[Records contained in a dataset]
Content starts

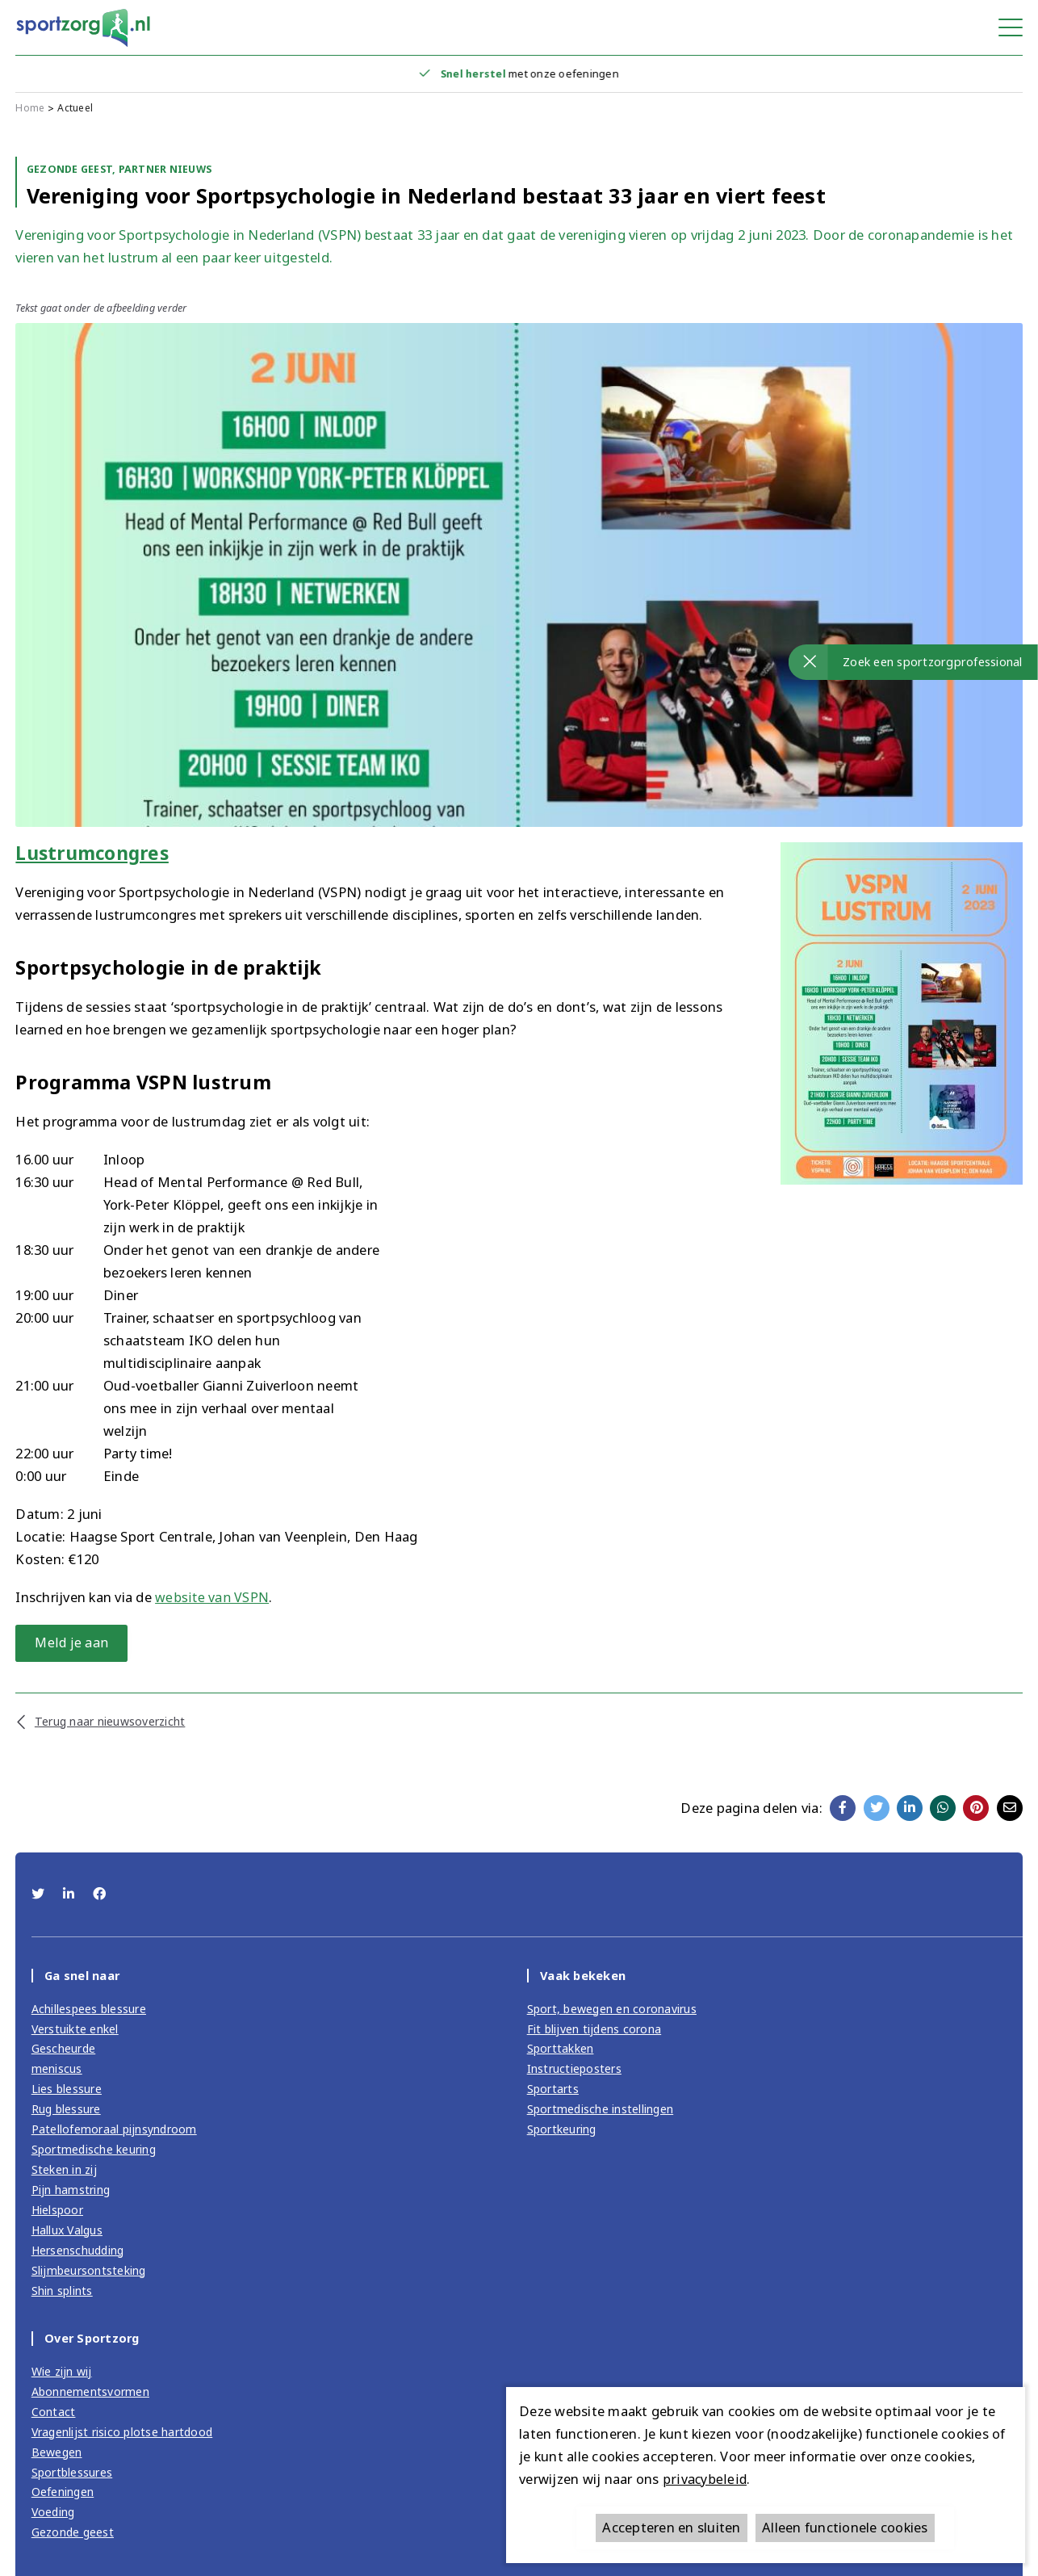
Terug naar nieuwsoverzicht (112, 1722)
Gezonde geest (73, 2531)
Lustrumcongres (96, 853)
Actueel (77, 108)
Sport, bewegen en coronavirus (614, 2011)
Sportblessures (73, 2471)
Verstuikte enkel (75, 2031)
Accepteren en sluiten (671, 2527)
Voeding (54, 2511)
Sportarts (554, 2091)
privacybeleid (704, 2478)
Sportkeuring (563, 2131)
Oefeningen (63, 2491)
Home (30, 108)
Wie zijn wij (62, 2372)
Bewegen (57, 2452)
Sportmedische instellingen (602, 2111)
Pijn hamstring (71, 2191)
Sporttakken (561, 2051)
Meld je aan (76, 1643)
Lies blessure (67, 2091)
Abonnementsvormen (91, 2392)
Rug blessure (67, 2111)
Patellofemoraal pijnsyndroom (115, 2131)
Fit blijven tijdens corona (595, 2031)
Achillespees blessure (90, 2011)
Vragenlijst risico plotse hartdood (125, 2431)
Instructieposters (575, 2071)
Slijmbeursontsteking (90, 2271)
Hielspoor (58, 2211)
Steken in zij (64, 2171)
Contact (53, 2411)
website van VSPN (212, 1597)
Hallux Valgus (68, 2230)
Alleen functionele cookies (845, 2527)
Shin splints (62, 2291)
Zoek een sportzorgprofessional (933, 661)
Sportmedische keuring (95, 2151)
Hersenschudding (79, 2250)
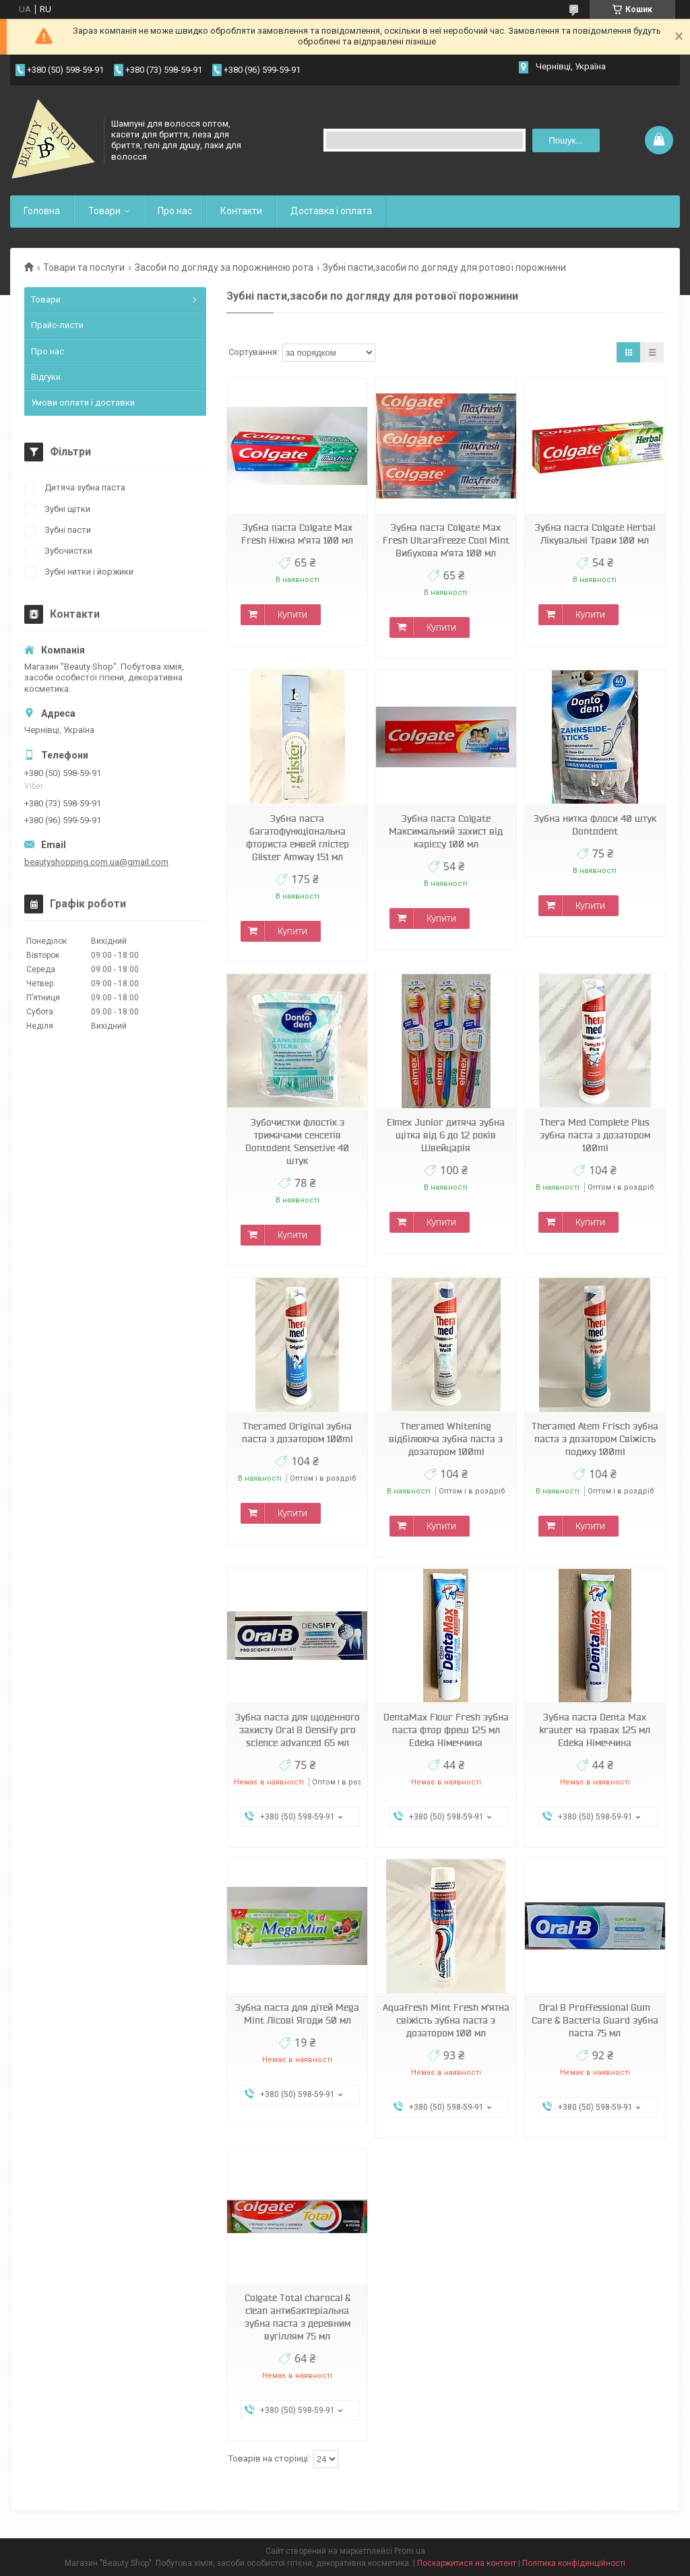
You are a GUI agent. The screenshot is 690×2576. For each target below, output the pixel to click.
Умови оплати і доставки (83, 402)
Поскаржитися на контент (466, 2563)
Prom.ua (409, 2551)
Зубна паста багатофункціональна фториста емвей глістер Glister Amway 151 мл (297, 837)
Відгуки (46, 377)
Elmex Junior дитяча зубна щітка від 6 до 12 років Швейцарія (446, 1135)
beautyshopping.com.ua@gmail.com (96, 862)
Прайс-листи (57, 325)
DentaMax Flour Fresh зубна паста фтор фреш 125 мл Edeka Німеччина (446, 1730)
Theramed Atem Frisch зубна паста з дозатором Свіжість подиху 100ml (595, 1439)
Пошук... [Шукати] (565, 140)
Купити (292, 614)
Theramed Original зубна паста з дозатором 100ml (297, 1432)
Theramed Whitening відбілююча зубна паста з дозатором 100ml (446, 1439)
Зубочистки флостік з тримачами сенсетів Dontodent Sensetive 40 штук (297, 1141)
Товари (104, 210)
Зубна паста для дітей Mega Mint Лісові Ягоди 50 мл (297, 2014)
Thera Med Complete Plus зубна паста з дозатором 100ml (595, 1135)
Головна (42, 210)
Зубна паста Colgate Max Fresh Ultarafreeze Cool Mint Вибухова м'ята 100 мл (446, 540)
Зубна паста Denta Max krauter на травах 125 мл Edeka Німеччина (594, 1730)
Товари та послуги (84, 267)
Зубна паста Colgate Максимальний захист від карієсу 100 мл (446, 831)
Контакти (241, 210)
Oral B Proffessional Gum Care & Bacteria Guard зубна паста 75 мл (595, 2020)
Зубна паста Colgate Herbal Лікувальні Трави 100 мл (595, 534)
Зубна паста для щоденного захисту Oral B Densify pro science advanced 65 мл (297, 1730)
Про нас (175, 210)
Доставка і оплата (331, 210)
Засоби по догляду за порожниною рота (224, 267)
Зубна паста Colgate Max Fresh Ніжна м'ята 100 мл (297, 534)
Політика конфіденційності (573, 2563)
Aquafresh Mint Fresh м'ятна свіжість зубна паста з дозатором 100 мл (446, 2020)
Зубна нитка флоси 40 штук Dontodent (595, 825)
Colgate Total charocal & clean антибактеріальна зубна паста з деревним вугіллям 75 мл (297, 2317)
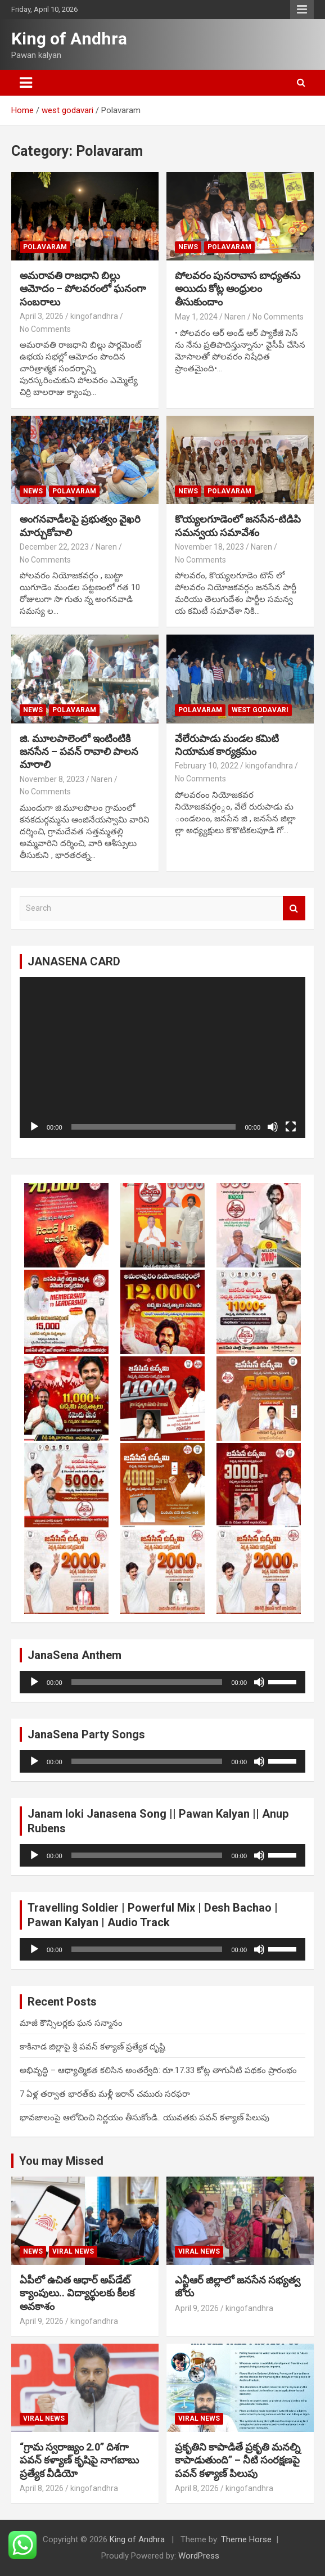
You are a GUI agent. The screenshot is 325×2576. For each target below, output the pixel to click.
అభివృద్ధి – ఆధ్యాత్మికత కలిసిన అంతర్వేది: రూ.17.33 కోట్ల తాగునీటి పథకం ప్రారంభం (158, 2070)
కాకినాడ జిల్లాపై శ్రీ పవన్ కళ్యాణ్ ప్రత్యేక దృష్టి (92, 2047)
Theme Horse (246, 2539)
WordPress (198, 2556)
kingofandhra (94, 316)
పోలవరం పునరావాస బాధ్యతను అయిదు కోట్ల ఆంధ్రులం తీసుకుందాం (237, 288)
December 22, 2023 (54, 546)
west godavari (260, 710)
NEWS (188, 247)
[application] (162, 1057)
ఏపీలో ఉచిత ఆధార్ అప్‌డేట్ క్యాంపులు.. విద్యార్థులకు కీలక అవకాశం (77, 2293)
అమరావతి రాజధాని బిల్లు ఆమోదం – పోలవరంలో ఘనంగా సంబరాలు (83, 288)
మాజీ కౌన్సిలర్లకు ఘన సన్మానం (71, 2023)
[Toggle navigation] (25, 83)
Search (294, 908)
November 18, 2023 (209, 546)
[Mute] (272, 1126)
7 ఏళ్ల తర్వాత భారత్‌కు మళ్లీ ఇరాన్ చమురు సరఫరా (105, 2094)
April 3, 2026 (42, 316)
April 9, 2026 (42, 2321)
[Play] (34, 1126)
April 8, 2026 (42, 2488)
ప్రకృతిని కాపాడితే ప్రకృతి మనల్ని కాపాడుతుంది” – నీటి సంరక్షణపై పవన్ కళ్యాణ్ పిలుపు (237, 2460)
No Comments (45, 329)
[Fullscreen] (290, 1126)
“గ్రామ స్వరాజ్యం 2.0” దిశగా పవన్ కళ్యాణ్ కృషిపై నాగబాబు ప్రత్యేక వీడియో (79, 2460)
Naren (235, 316)
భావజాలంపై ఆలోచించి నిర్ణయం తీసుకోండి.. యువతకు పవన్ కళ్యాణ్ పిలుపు (144, 2117)
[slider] (147, 1682)
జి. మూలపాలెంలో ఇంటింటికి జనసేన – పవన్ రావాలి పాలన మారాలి (79, 751)
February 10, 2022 (206, 765)
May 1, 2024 (196, 316)
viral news (73, 2251)
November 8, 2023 (52, 779)
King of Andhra (69, 38)
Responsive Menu (302, 9)
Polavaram (45, 247)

Content ends

__PROMPT__: A word-for-word reproduction is needed of the lines above from the line containing "Зубна паста Colgate Max Fresh Ultarafreeze" through the line containing "పోలవరం పునరావాస బాధ్యతను", with both ends kept and no pictures.

__SOLUTION BELOW__:
Зубна паста Colgate Max Fresh Ultarafreeze Cool Mint Вибухова м'ята 100 мл (446, 540)
Зубна паста Denta Max krauter на травах 125 мл Edeka Німеччина (594, 1730)
Товари та послуги (84, 267)
Зубна паста Colgate Максимальний захист від карієсу 100 мл (446, 831)
Контакти (241, 210)
Oral B Proffessional Gum Care & Bacteria Guard зубна паста 75 мл (595, 2020)
Зубна паста Colgate Herbal Лікувальні Трави 100 мл (595, 534)
Зубна паста для щоденного захисту Oral B Densify pro science advanced 65 мл (297, 1730)
Про нас (175, 210)
Доставка і оплата (331, 210)
Засоби по догляду за порожниною рота (224, 267)
Зубна паста Colgate Max Fresh Ніжна м'ята 100 мл (297, 534)
Політика конфіденційності (573, 2563)
Aquafresh Mint Fresh м'ятна свіжість зубна паста з дозатором 100 мл (446, 2020)
Зубна нитка флоси 40 штук Dontodent (595, 825)
Colgate Total charocal & clean антибактеріальна зубна паста з деревним вугіллям 75 мл (297, 2317)
You are a GUI agent. The screenshot is 325×2576. For each target below, output the pixel to click.
అభివృద్ధి – ఆధ్యాత్మికత కలిసిన అంతర్వేది: రూ.17.33 కోట్ల తాగునీటి పథకం ప్రారంభం (158, 2070)
కాకినాడ జిల్లాపై శ్రీ పవన్ కళ్యాణ్ ప్రత్యేక దృష్టి (92, 2047)
Theme Horse (246, 2539)
WordPress (198, 2556)
kingofandhra (94, 316)
పోలవరం పునరావాస బాధ్యతను అయిదు కోట్ల ఆంధ్రులం తీసుకుందాం (237, 288)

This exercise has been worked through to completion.